WHAT YOU NEED TO DO -> Copy out the records below word for word, everything from the line containing "At what coordinates should I click to accomplish: Remove the" down to the line containing "Action: (x=547, y=478)", and nothing else.

RECORDS SHOWN ->
::::::::

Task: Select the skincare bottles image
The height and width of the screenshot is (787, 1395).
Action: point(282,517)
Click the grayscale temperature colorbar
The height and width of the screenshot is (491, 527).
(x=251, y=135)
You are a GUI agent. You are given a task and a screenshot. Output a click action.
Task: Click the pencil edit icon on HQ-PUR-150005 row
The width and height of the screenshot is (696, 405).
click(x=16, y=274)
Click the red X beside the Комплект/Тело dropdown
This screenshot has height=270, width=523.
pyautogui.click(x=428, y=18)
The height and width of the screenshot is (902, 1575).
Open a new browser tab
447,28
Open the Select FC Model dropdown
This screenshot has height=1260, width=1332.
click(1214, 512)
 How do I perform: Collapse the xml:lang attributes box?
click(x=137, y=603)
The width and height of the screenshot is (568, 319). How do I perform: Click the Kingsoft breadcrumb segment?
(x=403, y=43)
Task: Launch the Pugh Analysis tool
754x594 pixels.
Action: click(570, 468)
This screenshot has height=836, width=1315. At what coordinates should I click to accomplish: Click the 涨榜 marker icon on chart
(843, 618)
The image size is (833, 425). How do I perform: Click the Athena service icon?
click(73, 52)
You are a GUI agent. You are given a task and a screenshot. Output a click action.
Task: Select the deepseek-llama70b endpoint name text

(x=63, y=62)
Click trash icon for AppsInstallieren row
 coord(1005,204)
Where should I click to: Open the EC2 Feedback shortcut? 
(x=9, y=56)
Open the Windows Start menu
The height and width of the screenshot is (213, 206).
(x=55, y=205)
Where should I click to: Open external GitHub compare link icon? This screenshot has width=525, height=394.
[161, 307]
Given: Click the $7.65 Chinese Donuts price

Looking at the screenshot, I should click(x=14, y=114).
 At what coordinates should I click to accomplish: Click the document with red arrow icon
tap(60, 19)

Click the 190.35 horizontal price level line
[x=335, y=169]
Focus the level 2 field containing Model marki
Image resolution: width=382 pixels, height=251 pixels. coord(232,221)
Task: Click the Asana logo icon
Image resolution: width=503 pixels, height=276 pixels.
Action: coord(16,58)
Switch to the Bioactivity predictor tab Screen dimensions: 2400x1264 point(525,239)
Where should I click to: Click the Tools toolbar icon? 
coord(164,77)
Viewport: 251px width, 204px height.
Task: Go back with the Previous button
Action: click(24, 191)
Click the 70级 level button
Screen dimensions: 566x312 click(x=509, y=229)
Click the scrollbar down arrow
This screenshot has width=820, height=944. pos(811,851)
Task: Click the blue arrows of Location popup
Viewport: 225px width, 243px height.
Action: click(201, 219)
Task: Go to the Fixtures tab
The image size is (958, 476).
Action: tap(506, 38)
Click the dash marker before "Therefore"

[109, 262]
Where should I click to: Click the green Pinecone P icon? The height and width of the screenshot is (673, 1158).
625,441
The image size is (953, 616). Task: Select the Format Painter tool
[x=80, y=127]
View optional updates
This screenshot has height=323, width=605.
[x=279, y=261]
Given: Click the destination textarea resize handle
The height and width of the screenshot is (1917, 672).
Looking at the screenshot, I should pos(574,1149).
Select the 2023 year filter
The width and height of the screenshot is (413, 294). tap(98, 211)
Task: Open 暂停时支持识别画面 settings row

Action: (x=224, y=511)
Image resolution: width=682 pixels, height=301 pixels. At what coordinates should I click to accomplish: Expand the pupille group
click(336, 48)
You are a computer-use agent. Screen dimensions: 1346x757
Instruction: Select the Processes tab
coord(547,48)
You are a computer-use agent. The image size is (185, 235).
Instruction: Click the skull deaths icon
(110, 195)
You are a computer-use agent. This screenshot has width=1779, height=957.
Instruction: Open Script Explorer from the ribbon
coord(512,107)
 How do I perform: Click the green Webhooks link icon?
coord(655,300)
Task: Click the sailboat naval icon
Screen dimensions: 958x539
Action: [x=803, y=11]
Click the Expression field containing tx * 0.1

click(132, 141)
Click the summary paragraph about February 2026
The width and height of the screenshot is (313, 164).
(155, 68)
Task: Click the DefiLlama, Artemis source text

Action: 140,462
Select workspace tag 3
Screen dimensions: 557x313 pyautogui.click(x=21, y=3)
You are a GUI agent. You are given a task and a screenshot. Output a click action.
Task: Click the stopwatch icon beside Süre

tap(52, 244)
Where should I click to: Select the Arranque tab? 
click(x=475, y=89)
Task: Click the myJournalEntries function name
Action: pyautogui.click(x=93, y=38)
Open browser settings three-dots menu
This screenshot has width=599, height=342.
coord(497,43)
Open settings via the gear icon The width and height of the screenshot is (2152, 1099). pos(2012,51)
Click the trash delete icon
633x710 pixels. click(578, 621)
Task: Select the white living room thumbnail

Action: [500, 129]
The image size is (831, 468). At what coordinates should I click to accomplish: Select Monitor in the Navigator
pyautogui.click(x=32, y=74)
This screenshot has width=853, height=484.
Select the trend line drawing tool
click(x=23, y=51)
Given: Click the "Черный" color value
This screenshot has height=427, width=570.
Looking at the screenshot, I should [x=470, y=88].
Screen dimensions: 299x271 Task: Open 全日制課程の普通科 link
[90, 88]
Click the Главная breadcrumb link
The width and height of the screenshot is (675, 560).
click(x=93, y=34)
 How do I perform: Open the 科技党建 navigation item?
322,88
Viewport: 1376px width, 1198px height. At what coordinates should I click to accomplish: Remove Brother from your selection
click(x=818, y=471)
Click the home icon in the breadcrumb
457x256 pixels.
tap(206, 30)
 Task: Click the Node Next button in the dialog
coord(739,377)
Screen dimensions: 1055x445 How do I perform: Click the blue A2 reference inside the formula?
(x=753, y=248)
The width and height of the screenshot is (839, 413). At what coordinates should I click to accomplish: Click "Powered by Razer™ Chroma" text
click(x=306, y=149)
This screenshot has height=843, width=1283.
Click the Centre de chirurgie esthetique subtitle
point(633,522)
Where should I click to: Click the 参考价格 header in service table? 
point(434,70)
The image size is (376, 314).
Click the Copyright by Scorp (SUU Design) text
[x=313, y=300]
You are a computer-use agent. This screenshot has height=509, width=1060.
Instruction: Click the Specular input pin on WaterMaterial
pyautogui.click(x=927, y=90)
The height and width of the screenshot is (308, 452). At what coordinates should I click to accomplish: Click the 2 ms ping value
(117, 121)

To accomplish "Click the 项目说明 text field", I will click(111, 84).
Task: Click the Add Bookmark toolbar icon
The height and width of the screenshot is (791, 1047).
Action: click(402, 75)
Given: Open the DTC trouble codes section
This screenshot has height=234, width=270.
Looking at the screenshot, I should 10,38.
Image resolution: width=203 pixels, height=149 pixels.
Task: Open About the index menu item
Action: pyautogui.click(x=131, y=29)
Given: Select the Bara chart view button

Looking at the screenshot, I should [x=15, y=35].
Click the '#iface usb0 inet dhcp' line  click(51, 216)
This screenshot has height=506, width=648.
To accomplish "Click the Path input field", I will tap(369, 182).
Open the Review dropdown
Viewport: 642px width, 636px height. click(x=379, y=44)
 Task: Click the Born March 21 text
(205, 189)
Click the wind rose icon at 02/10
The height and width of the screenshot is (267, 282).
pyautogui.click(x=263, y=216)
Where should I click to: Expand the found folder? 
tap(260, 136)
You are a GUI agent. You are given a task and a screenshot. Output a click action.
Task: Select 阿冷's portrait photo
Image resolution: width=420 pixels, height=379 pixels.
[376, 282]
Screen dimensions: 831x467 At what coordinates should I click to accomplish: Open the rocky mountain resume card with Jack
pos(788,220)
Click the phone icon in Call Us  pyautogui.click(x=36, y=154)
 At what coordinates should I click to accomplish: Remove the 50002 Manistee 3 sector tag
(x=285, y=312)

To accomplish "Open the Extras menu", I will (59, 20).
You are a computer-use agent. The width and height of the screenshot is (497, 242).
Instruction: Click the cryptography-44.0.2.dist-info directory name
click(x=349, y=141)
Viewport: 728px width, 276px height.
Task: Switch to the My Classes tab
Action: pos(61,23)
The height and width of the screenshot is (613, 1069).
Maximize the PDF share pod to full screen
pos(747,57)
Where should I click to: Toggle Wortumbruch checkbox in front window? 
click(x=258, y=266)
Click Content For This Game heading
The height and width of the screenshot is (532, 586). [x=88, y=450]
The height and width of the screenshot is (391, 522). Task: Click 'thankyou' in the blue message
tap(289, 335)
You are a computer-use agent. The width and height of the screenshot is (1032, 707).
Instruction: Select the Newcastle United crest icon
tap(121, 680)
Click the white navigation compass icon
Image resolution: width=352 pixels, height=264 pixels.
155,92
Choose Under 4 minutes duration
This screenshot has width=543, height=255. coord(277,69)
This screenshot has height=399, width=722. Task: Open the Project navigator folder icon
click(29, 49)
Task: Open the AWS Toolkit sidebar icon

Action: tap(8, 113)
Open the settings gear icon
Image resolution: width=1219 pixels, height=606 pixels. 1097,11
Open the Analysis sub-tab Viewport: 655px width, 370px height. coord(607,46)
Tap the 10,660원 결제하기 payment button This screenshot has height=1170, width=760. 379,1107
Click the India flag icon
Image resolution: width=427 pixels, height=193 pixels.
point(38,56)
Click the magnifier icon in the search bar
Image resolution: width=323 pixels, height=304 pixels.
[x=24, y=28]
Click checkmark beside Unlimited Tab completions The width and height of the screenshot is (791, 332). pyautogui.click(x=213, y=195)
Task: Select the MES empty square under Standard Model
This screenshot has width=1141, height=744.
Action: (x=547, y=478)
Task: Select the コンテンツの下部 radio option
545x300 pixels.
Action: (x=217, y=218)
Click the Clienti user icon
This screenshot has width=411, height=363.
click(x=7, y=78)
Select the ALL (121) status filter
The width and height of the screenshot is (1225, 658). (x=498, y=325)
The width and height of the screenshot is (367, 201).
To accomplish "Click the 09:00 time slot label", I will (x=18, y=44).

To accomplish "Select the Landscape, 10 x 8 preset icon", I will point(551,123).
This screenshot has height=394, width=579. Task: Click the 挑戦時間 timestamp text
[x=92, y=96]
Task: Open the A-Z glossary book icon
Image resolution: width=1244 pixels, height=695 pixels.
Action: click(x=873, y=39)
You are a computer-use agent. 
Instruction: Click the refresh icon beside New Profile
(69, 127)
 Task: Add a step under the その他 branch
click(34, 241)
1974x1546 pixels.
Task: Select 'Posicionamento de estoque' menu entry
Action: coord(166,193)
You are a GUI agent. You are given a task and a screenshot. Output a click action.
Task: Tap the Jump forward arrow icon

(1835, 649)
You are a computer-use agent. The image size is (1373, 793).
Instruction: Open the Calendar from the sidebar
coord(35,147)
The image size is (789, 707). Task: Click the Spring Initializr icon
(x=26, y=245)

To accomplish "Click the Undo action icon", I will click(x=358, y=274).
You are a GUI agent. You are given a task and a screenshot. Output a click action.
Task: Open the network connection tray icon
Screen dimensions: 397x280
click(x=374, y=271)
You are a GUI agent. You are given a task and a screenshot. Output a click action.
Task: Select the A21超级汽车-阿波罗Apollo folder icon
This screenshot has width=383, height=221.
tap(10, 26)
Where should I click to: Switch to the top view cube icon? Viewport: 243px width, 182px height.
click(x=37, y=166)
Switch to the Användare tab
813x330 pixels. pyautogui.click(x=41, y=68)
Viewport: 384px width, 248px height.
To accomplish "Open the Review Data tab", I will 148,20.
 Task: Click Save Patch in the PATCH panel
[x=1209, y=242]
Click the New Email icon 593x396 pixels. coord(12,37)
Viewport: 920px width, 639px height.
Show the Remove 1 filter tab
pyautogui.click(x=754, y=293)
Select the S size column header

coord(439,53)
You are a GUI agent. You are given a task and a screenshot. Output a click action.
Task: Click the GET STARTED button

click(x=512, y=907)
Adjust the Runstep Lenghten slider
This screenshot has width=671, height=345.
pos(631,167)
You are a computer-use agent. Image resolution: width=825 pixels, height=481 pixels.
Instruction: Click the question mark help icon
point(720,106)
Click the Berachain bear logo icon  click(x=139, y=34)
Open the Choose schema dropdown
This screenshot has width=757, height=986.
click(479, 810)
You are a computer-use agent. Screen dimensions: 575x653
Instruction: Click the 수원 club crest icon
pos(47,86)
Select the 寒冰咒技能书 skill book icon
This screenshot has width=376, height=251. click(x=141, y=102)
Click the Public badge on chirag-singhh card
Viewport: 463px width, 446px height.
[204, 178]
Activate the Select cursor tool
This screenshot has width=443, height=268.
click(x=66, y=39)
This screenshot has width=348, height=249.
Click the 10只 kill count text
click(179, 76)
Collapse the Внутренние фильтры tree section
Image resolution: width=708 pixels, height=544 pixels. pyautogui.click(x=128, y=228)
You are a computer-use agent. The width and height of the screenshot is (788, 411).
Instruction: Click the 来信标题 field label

::::::::

SOLUTION ->
 At what coordinates should I click to accomplish: Remove the 50002 Manistee 3 sector tag
(x=285, y=312)

To accomplish "Open the Extras menu", I will (59, 20).
You are a computer-use agent. The width and height of the screenshot is (497, 242).
Instruction: Click the cryptography-44.0.2.dist-info directory name
click(x=349, y=141)
Viewport: 728px width, 276px height.
Task: Switch to the My Classes tab
Action: pos(61,23)
The height and width of the screenshot is (613, 1069).
Maximize the PDF share pod to full screen
pos(747,57)
Where should I click to: Toggle Wortumbruch checkbox in front window? 
click(x=258, y=266)
Click Content For This Game heading
The height and width of the screenshot is (532, 586). [x=88, y=450]
The height and width of the screenshot is (391, 522). Task: Click 'thankyou' in the blue message
tap(289, 335)
You are a computer-use agent. The width and height of the screenshot is (1032, 707).
Instruction: Select the Newcastle United crest icon
tap(121, 680)
Click the white navigation compass icon
Image resolution: width=352 pixels, height=264 pixels.
155,92
Choose Under 4 minutes duration
This screenshot has width=543, height=255. coord(277,69)
This screenshot has height=399, width=722. Task: Open the Project navigator folder icon
click(29, 49)
Task: Open the AWS Toolkit sidebar icon

Action: tap(8, 113)
Open the settings gear icon
Image resolution: width=1219 pixels, height=606 pixels. 1097,11
Open the Analysis sub-tab Viewport: 655px width, 370px height. coord(607,46)
Tap the 10,660원 결제하기 payment button This screenshot has height=1170, width=760. 379,1107
Click the India flag icon
Image resolution: width=427 pixels, height=193 pixels.
point(38,56)
Click the magnifier icon in the search bar
Image resolution: width=323 pixels, height=304 pixels.
[x=24, y=28]
Click checkmark beside Unlimited Tab completions The width and height of the screenshot is (791, 332). pyautogui.click(x=213, y=195)
Task: Select the MES empty square under Standard Model
This screenshot has width=1141, height=744.
Action: (x=547, y=478)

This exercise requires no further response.